Don't believe? Feed a stray animal some moist chicken or beef from your own plate and they will enter a kind of epiphany where all their suffering has been worth that one moment and you will never be alone since they will stand by your side as companion and confidant. In fact, don't do so unless you are ready to look after them and take them in since that little sliver of hope and gratitude can crush their little heart quickly if you are not ready to have them into your life.
Huh.....that's what this is all about, isn't it? That sliver of hope that can crush us if it's unfed. Not like the first embers of what can be life giving fire it does not punish you for not being unless you count that lost opportunity to have it as grave. BBQ not so much, but in the wilderness with nothing else on your side you will understand that there is nothing more devastating that lost hope.
So yes, I'm here to plead my case, tell my tale and to offer confession to all who watch me now. I do not kneel to any deity but to the universe that spawned me and made me cry out into the coldness of the world. Ha.....no....no I can't blame people for what is done, no matter how much I may want to nor am I going to begin now. Sometimes shit just happens and we can choose to see it as it is or as it could have been. And yet, in my odd case I never had taken time to look at it, but simply force another step forward to this figurative place where I could finally arrive and lose my burdens.

* EXERCISE INSTRUCTIONS
[1] In the passage on hope, what does it say you should be ready to do before feeding a stray animal food from your own plate?
[2] Decide whether each statement agrees with the passage on hope: (a) The narrator kneels to a deity. (b) The narrator says people cannot be blamed for what is done. (c) A stray fed from your plate will stay with you as a companion.
[3] Reproduce the stretch of the passage on hope from "Don't believe? Feed" through "into your life.".

(Records from a data source)
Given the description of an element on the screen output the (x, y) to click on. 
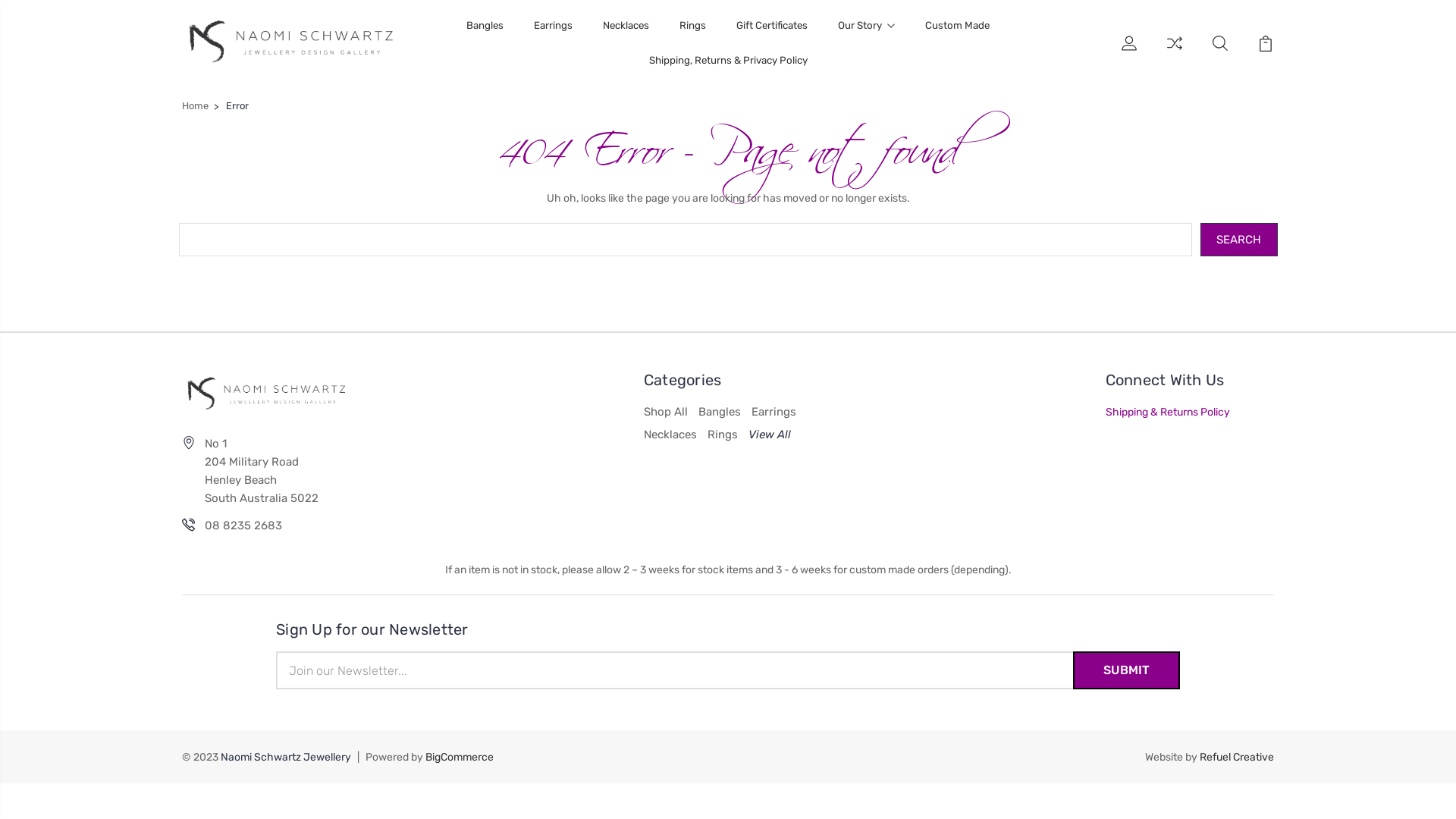
Shipping, Returns & Privacy Policy Element type: text (728, 69)
Gift Certificates Element type: text (771, 34)
Custom Made Element type: text (957, 34)
Home Element type: text (195, 105)
Search Element type: text (1238, 239)
Necklaces Element type: text (625, 34)
Our Story Element type: text (865, 34)
Bangles Element type: text (484, 34)
BigCommerce Element type: text (459, 756)
Refuel Creative Element type: text (1236, 756)
Bangles Element type: text (719, 411)
Shop All Element type: text (665, 411)
Rings Element type: text (692, 34)
Naomi Schwartz Jewellery Element type: hover (291, 43)
submit Element type: text (1126, 670)
Earrings Element type: text (773, 411)
Earrings Element type: text (552, 34)
Shipping & Returns Policy Element type: text (1167, 410)
Rings Element type: text (722, 434)
View All Element type: text (769, 434)
Necklaces Element type: text (669, 434)
08 8235 2683 Element type: text (243, 525)
Compare Element type: hover (1174, 51)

* THE RESULTS
[1] You should be ready to look after them and take them in.

[2]
(a) No: "I do not kneel to any deity but to the universe that spawned me"
(b) Yes: "I can't blame people for what is done"
(c) Yes: "you will never be alone since they will stand by your side as companion and confidant"

[3]
Don't believe? Feed a stray animal some moist chicken or beef from your own plate and they will enter a kind of epiphany where all their suffering has been worth that one moment and you will never be alone since they will stand by your side as companion and confidant. In fact, don't do so unless you are ready to look after them and take them in since that little sliver of hope and gratitude can crush their little heart quickly if you are not ready to have them into your life.